La storia d'amore tra Paulo Dybala e la Roma è pronta a scrivere un nuovo, lunghissimo capitolo. Dopo settimane di incertezza e trattative serrate, ogni giorno può essere ormai quello decisivo per l'annuncio ufficiale del rinnovo contrattuale dell'attaccante argentino. L'intesa definitiva è stata raggiunta su tutti i fronti, sia per quanto riguarda la parte economica che per la durata del legame. Carlos Novel, il procuratore della Joya, ha mantenuto contatti costanti con il direttore sportivo giallorosso Tony D'Amico, che nonostante gli impegni di mercato a Milano, ha dato priorità assoluta alla permanenza del numero dieci nella Capitale. Il traguardo è ormai visibile e la fumata bianca sembra essere solo una questione di ore, per la gioia di una tifoseria che non ha mai smesso di sostenere il proprio idolo.
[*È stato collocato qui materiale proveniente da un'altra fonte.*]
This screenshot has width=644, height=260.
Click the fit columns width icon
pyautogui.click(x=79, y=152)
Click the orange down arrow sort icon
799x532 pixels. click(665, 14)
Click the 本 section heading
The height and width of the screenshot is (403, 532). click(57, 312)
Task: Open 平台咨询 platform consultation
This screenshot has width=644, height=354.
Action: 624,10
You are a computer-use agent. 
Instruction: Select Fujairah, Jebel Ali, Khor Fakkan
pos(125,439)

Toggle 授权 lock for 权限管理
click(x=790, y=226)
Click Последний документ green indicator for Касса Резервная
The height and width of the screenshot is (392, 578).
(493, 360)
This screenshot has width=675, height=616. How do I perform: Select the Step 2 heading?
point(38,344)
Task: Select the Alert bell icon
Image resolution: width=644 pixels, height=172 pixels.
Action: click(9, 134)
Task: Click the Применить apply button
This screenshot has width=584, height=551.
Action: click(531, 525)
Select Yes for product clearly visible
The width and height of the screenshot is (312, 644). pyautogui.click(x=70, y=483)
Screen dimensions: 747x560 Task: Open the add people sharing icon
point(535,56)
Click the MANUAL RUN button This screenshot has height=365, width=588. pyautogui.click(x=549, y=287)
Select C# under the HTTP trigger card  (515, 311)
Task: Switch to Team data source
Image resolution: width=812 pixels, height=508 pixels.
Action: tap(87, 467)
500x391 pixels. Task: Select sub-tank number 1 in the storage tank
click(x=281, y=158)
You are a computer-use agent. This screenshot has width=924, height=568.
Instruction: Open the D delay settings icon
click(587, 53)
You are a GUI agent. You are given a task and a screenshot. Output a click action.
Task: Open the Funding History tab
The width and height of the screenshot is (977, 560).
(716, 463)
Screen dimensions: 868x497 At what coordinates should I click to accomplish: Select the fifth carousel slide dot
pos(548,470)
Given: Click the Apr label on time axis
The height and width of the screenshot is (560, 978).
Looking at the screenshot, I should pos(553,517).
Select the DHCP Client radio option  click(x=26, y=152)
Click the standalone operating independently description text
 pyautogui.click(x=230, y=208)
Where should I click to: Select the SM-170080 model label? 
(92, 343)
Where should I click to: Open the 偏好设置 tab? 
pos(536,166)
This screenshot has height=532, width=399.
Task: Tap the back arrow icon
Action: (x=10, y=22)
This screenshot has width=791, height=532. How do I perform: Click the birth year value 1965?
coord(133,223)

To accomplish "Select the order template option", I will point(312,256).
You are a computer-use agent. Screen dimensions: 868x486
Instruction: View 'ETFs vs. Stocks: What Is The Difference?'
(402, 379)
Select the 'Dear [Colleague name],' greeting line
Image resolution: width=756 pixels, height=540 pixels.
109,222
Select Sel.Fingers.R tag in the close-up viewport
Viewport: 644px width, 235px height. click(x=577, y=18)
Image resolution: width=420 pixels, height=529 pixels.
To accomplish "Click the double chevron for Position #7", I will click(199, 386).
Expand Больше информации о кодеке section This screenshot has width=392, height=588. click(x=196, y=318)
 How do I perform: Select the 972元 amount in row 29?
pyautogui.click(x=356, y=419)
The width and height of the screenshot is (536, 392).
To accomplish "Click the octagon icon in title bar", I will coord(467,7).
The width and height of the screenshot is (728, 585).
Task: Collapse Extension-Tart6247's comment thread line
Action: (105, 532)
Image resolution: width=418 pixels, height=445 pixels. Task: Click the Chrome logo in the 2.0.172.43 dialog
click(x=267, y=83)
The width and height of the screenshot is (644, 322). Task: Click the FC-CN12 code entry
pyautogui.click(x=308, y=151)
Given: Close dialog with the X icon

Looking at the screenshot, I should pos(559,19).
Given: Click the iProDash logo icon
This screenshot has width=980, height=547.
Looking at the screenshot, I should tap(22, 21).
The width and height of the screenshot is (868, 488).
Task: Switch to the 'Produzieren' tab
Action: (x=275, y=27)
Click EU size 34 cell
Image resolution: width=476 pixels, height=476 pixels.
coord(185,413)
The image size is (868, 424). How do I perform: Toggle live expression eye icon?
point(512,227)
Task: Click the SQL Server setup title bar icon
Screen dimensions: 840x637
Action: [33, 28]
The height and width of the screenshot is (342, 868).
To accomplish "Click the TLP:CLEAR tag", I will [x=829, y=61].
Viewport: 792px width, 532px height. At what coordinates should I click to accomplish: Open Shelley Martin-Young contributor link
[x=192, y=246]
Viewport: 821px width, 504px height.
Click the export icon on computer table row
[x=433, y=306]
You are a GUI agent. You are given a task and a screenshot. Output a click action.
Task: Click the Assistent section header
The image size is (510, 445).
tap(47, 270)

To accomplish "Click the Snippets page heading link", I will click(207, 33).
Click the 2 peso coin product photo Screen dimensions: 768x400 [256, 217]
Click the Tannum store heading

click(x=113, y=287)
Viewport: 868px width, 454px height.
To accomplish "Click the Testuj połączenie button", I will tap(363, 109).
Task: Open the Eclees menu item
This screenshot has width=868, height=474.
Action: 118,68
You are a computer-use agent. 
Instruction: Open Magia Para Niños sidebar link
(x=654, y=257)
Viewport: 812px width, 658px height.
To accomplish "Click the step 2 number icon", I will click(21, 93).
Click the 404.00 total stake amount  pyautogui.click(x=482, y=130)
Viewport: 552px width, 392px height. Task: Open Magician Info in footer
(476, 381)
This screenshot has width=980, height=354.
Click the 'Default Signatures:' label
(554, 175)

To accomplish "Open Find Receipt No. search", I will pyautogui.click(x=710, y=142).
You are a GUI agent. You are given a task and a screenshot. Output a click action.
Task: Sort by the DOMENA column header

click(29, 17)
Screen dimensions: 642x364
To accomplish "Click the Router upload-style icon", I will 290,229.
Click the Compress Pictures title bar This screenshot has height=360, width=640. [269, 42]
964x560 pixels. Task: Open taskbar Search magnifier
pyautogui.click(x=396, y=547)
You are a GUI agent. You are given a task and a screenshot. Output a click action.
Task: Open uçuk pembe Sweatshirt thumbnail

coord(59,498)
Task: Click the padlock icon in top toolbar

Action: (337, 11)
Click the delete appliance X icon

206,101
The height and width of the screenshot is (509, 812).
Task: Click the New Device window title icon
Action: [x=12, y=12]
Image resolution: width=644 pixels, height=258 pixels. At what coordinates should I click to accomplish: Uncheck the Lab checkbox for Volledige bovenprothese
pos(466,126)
L'aspetto più sorprendente di questa operazione riguarda il notevole sacrificio economico accettato dal calciatore. Dybala ha infatti acconsentito a una riduzione drastica del proprio ingaggio, che passerà dagli attuali 8 milioni di euro a circa 3 milioni netti a stagione, segnando un taglio del 65%. Questa decisione nasce dalla necessità di rinegoziare un precedente accordo a salire che non era mai stato ridiscusso e si sposa perfettamente con la nuova politica di sostenibilità finanziaria imposta dai Friedkin. Il club ha infatti stabilito un tetto massimo per gli stipendi fissato a 4,5 milioni di euro netti, un parametro che d'ora in avanti diventerà la bussola per ogni operazione in entrata, come dimostrato anche dai primi approcci per l'acquisto di Mason Greenwood.

Oltre alle cifre, la durata del contratto è stata un punto cardine della discussione. Dybala ha ottenuto l'anno supplementare che cercava, spostando l'orizzonte temporale della sua permanenza dal 2028 al 2029 tramite un'opzione specifica. La volontà dell'argentino è chiara: chiudere la propria carriera ad alti livelli indossando la maglia della Roma. Questo legame viscerale è alimentato anche da motivi personali e familiari, dato che Paulo ha scelto proprio la Città Eterna come luogo di nascita per sua figlia Gia. Mettere radici a Roma non è quindi solo una scelta professionale, ma un progetto di vita che il calciatore ha voluto blindare con questo nuovo accordo pluriennale.

Il percorso per arrivare a questo punto non è stato privo di ostacoli e momenti di tensione. Lo scorso 10 maggio, dopo la sfida contro il Parma, Dybala aveva gelato l'ambiente dichiarando che il derby della settimana successiva sarebbe stato probabilmente il suo ultimo saluto ai tifosi giallorossi, lamentando l'assenza di proposte concrete da parte della società. Successivamente, il 13 giugno, l'attaccante aveva rincarato la dose affermando: "Non ho ancora deciso, tutto è possibile", parole che hanno agito da acceleratore per la dirigenza. Il pressing costante del tecnico Gian Piero Gasperini, unito al lavoro diplomatico di D'Amico e alla supervisione di Ryan Friedkin, ha permesso di ricucire lo strappo e di accelerare una pratica che rischiava di diventare un caso di mercato spinoso.

Il rinnovo di Dybala si inserisce in un quadro più ampio di stabilizzazione della rosa, che vede il club impegnato anche nei prolungamenti di Celik e del capitano Lorenzo Pellegrini. La qualificazione alla prossima Champions League garantirà entrate fondamentali per le casse societarie, ma la dirigenza, guidata dagli uomini dei conti come Morrow e dal supporto tecnico di Massara, vuole evitare gli errori del passato legati a ingaggi fuori portata. Blindare il talento più cristallino della squadra a cifre contenute rappresenta un capolavoro gestionale che permette alla Roma di guardare al futuro europeo con rinnovata ambizione, mantenendo al centro del villaggio il calciatore più rappresentativo e amato dal popolo romanista.